New 2018 lows incoming?



Bitcoin is continuing to face dramatic and powerful downside pressure, pressure that occurred in early November during a deep, deep drive lower for the entire market. New 2018 lows were printed for the entire month of November with every day seeming to create new lower lows. The current 2018 low rests at 3456.78 on November 25th. There was a brief relief rally from those lows between November 25th and November 29th where traders saw Bitcoin gain back nearly $1,000 in a four-day period – that represented a 27.72% move higher from the lows. However, prices have continued to sell off with a 7-day route that has seen Bitcoin drop -750 points to print a current December 5th intraday low of 3660, just above the 2018 low. If we take the all-time high made on December 17th, 2018 too the 2018 low on December 5th, 2018, we see a whopping -$16,435.21 dollar drop over 343 days – a -82.62% loss thus far for 2018. And we’re now less than 2-weeks from the yearly anniversary date of that all-time high. 2018 is easily the ugliest and most drawn-out market route in cryptocurrencies history – even worse than the Mt. Gox debacle.


Many cryptos down great than 90% for the year.

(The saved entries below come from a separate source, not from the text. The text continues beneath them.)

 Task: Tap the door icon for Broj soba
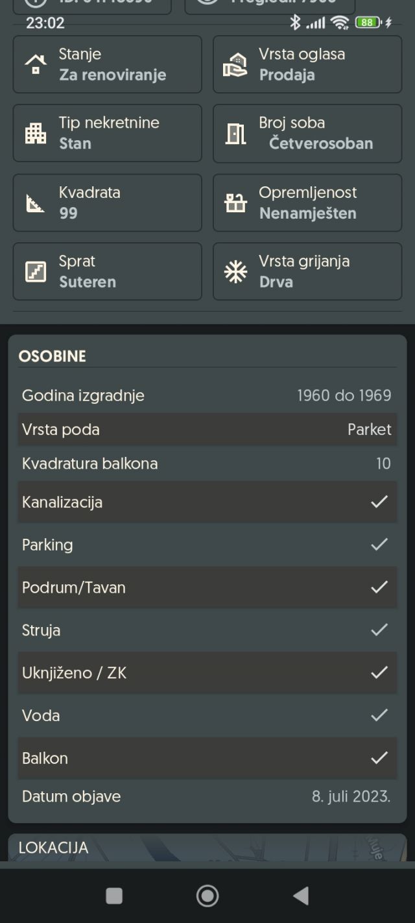235,133
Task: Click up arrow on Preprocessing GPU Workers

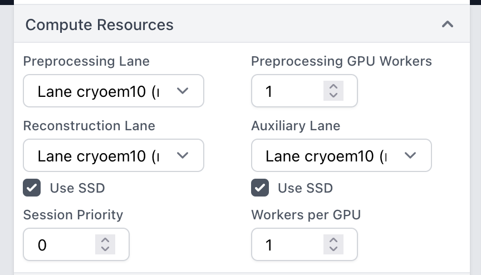Action: coord(333,86)
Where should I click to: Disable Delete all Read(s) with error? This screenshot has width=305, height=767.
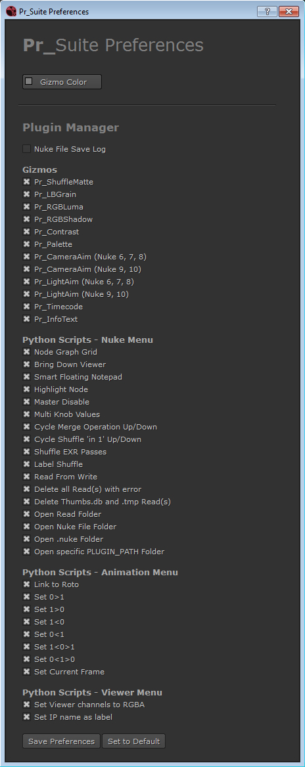(x=26, y=489)
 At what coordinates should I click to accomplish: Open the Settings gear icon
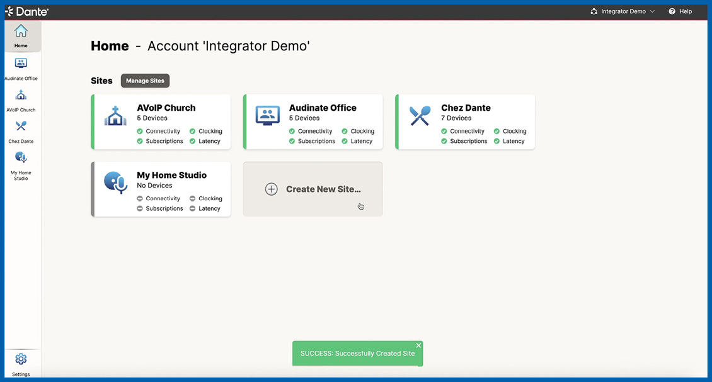click(21, 359)
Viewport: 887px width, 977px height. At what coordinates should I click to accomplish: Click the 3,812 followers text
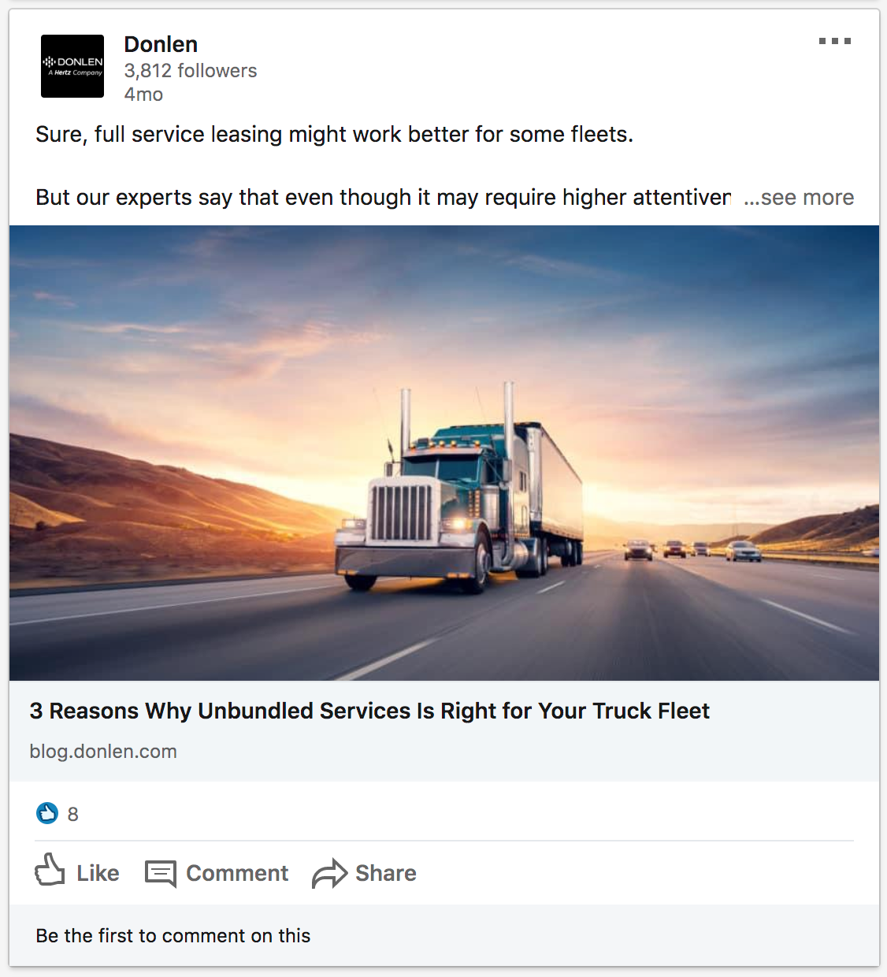tap(191, 71)
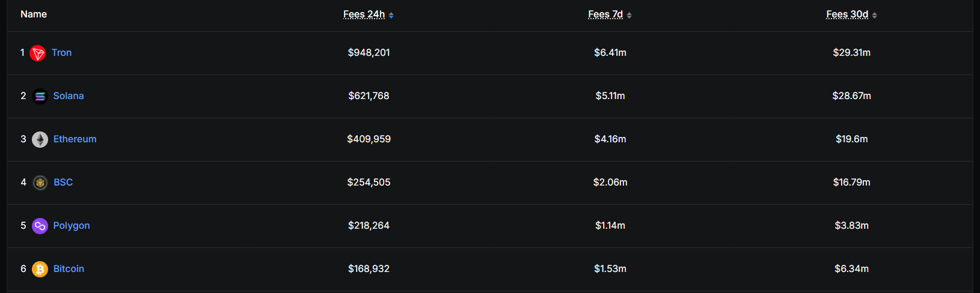Click the BSC logo icon

40,183
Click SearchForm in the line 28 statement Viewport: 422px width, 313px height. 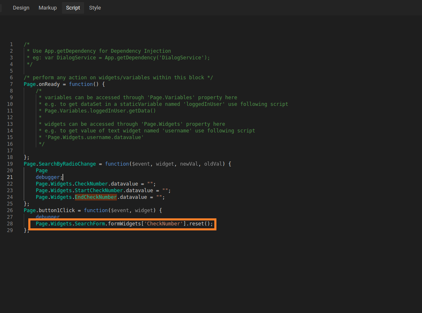tap(89, 224)
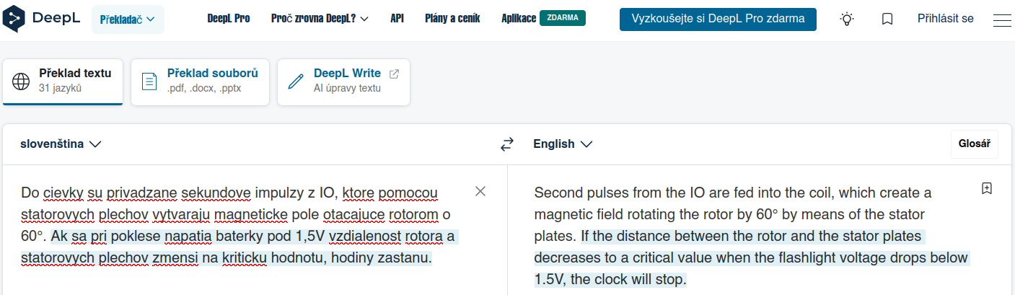Viewport: 1015px width, 295px height.
Task: Go to Plány a ceník
Action: click(x=452, y=19)
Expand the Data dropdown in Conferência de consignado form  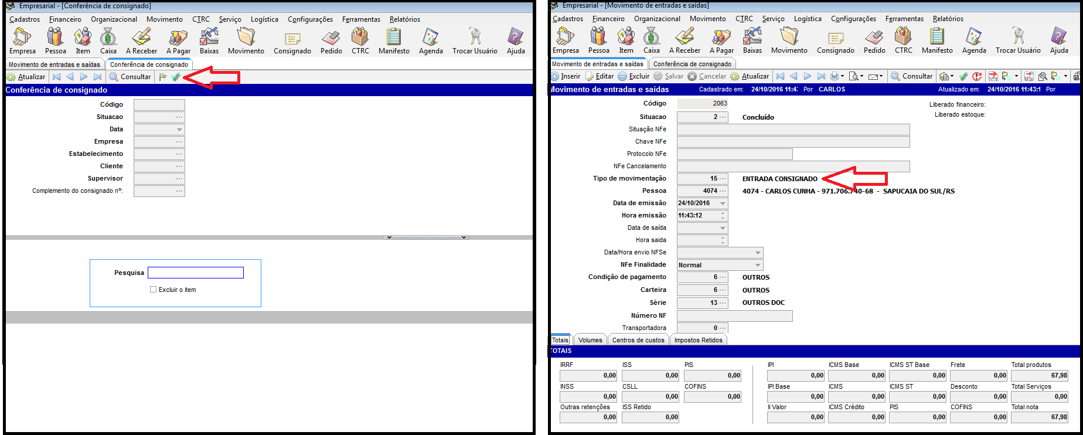179,130
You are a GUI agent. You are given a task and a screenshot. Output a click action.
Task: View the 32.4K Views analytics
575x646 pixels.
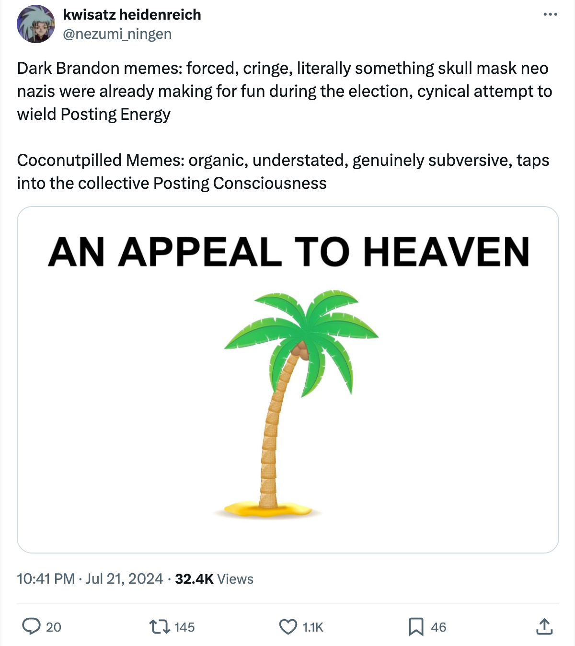(x=214, y=579)
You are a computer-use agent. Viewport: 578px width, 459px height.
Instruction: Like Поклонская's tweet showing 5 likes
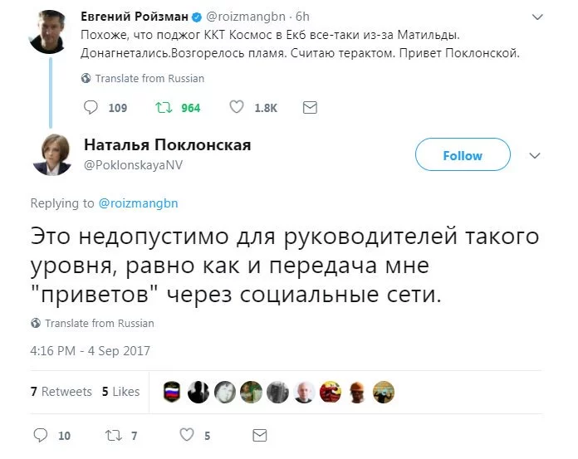pos(187,434)
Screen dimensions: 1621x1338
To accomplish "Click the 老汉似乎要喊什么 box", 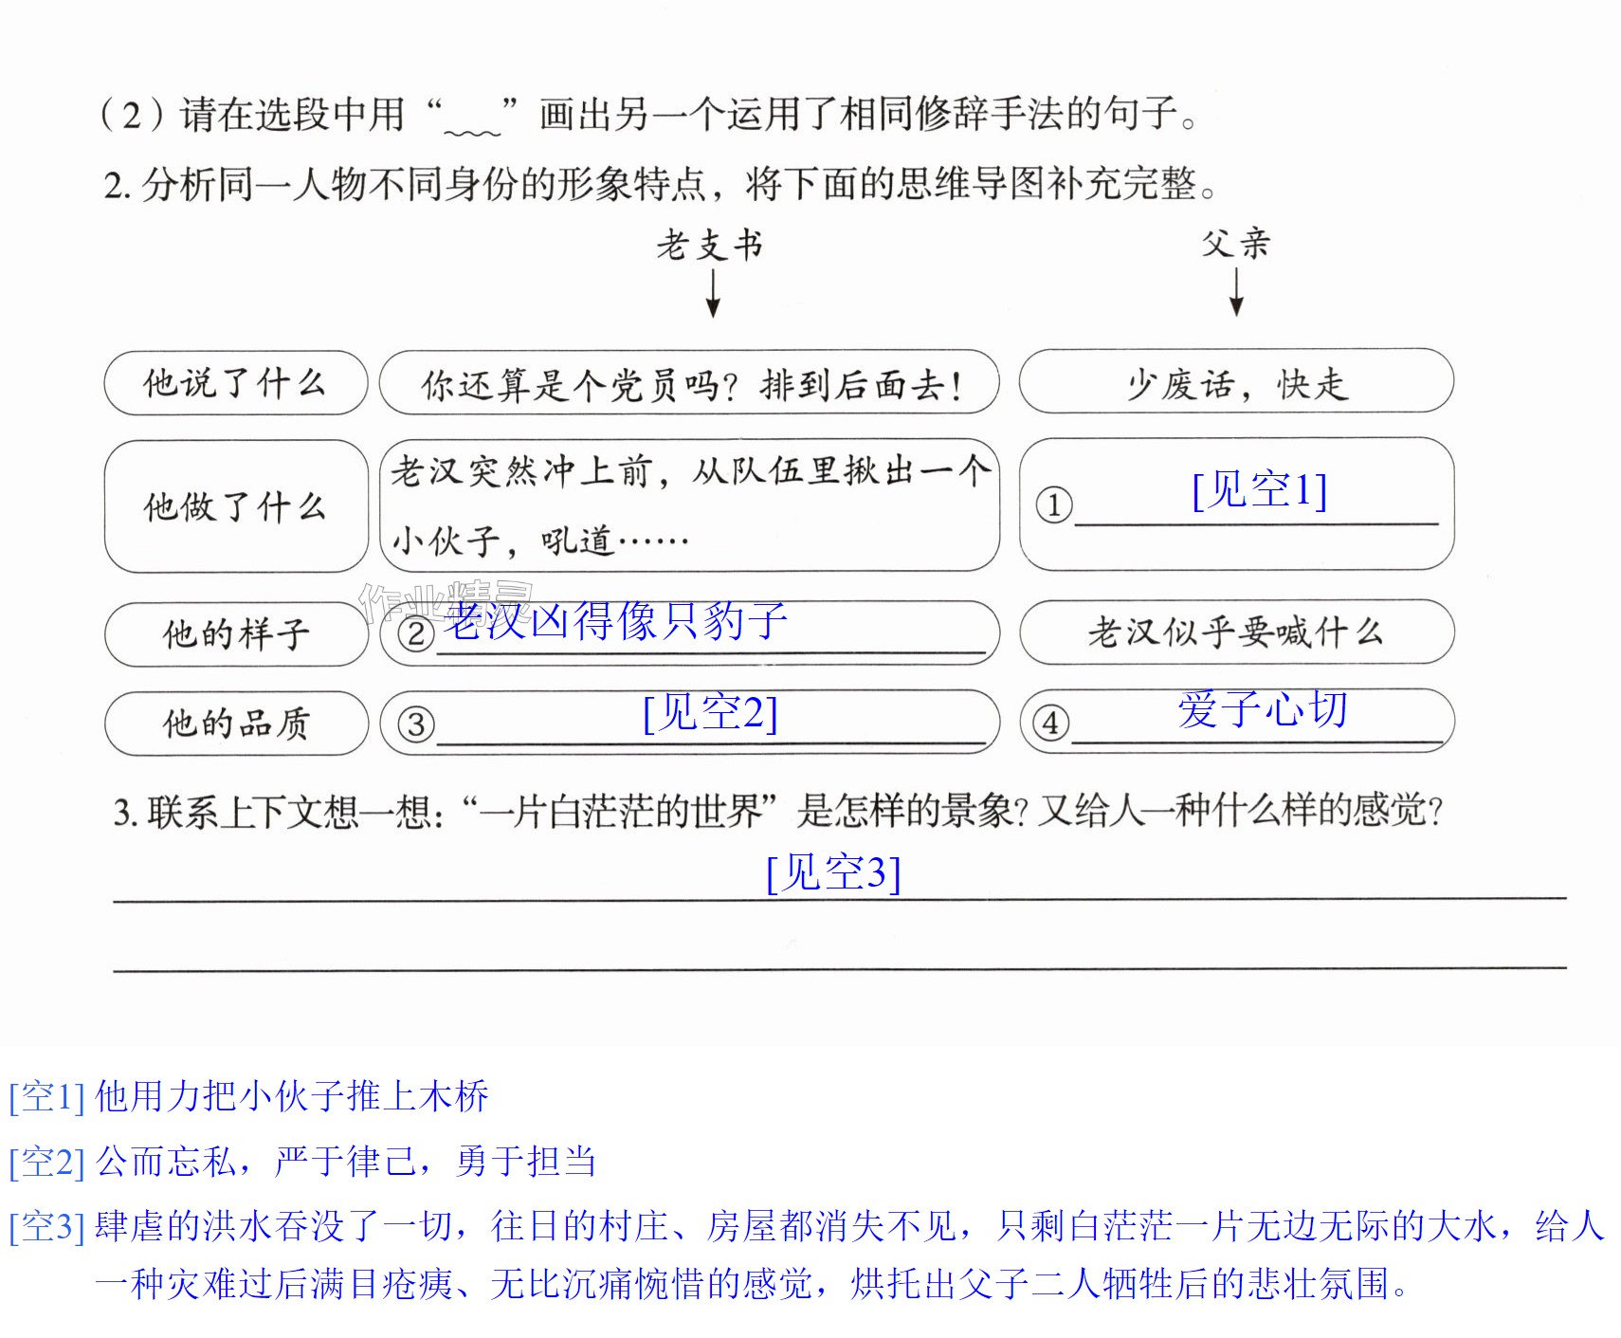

A significant number of cryptocurrencies have experienced massive losses for the year. Let’s review some of these losses:

Ethereum: -1,321.76 or -93.08%

Litecoin: -393 or -93.72%

Cardano: -1.363 or -97.63%

Bitcoin Cash: -4161.89 or -97.01%

NANO: -26.388 or -97.26%

XRP: -3.2977 or -93.1%

Zcash: -817.498 or -91.1%


2018 cryptocurrency panic in contrast to institutional behavior

While the sell-off in the cryptocurrency market has impacted the retail trader, the significant discount appears to have drawn in significant institutional investment and ownership. During 2018 we’ve observed Coinbase, Bitgo and Gemini all become approved as regulated and authorized custodians for cryptocurrency. We’ve also seen the launch of the NYSE’s Bakkt cyptocurrecny exchange. Even more important – but not reflected readily on charts, is the amount of volume traded in cryptos on OTC markets. OTC markets have grown considerably during 2018, with Coinbase’s OTC market just opening up a few weeks ago. It’s also hard to forget that futures contracts for Bitcoin released by CBOE and the CME are going to be almost a year old. The accumulation of cryptocurrencies during the entire 2018 route by institutions is very much contrary to how the retail investors and trader has been reacting to the market. Even the news cycles and pundits that have previously been bullish are no on the bearish side of this market, and a great many of Bitcoin’s detractors have voiced their opinion of the death of cryptocurrencies to be imminent. But if billions of cryptocurrencies are being accumulated by institutions, I’m going to follow their lead and not the panic of the masses.